There is still the Rockin Sock Club. I received my March shipment. Now, I am not one for mauves and browns, but damn, this is pretty. And I fully respect Stephanie Pearl-McPhee for her use of picot edges and rosebuds.
I will knit these. As soon as I finish selling all my yarn.
I don't suppose that I can use this as a method of achieving my goal to reduce my stash size. I am too depressed to think about it.
Mom took me out to lunch today, and then we went up to get her new glasses. I talked to her regarding my situation with the JOB. She agrees that I should be turning in notice before I become jaded at being screwed out of hours and insurance. I think I am making the right decision. But it's so scary. Because as soon as notice is given, it's.....PERMANENT. No going back, no safety net. Nothing. And that's what's really getting to me.

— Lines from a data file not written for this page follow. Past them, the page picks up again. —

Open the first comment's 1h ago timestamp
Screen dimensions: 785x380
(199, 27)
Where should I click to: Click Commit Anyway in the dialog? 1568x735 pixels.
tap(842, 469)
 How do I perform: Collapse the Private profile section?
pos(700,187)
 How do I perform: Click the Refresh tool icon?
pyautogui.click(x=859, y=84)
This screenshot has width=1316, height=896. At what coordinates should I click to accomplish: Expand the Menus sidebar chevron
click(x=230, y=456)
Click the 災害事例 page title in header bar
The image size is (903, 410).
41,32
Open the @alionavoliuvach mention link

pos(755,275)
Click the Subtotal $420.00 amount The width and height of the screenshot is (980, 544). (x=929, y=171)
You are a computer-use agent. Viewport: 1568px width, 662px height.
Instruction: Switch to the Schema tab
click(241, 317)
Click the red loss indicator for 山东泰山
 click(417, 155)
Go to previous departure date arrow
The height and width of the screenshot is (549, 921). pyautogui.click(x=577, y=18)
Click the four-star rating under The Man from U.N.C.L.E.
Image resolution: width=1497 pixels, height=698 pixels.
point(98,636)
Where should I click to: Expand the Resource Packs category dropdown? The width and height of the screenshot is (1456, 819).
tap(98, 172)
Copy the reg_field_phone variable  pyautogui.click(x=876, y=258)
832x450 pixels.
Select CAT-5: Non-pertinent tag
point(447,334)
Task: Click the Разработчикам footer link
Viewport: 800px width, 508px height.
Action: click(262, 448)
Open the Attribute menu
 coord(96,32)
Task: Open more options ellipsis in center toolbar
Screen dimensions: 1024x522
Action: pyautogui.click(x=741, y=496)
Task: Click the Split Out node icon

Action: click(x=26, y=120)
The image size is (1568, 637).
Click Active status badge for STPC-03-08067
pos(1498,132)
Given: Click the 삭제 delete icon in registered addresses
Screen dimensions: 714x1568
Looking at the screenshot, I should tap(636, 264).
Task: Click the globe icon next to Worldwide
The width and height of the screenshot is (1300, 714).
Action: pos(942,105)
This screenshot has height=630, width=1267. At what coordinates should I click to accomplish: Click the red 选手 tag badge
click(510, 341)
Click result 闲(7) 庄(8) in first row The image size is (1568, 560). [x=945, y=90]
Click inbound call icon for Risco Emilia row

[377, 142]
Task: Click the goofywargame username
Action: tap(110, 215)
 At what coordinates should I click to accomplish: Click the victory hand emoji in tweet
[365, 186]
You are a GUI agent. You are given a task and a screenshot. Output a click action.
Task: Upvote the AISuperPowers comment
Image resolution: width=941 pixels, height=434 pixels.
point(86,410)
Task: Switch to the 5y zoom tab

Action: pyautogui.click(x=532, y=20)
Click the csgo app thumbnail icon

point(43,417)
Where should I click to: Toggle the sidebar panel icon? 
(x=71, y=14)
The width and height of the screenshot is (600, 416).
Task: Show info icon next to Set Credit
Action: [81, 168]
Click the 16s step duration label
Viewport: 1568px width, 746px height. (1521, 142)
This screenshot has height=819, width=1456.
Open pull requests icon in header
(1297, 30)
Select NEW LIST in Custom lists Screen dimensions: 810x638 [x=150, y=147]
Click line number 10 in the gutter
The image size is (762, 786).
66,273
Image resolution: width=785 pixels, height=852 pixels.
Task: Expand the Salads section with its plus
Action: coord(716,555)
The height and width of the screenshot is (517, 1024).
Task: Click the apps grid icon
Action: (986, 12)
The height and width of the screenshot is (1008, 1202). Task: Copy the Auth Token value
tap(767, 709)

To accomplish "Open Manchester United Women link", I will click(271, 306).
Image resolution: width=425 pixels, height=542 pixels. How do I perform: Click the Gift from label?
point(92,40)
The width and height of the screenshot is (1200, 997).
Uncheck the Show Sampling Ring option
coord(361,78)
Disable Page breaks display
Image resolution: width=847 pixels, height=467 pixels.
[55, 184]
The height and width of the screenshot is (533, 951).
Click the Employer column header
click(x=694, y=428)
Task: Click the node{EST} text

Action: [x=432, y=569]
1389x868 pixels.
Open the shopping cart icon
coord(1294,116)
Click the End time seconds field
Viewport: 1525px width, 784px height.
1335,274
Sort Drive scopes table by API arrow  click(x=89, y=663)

I am selling my possessions to afford rent the next few months. I wake up, apply online for jobs, search for opportunities and job fairs. I look at the mountains of yarn that I am saying goodbye to. I stare into the box of undyed yarns that I must take care of. I look at my Etsy shop and pray that it'll be enough. And then I think about my collection of rare books, and think about how I can sell them.
But at least I still have BMFA Rockin Sock Club to look forward to. Since it was paid for when the times were good, hopefully it will inspire those good times to return.
In the meantime, I will knit.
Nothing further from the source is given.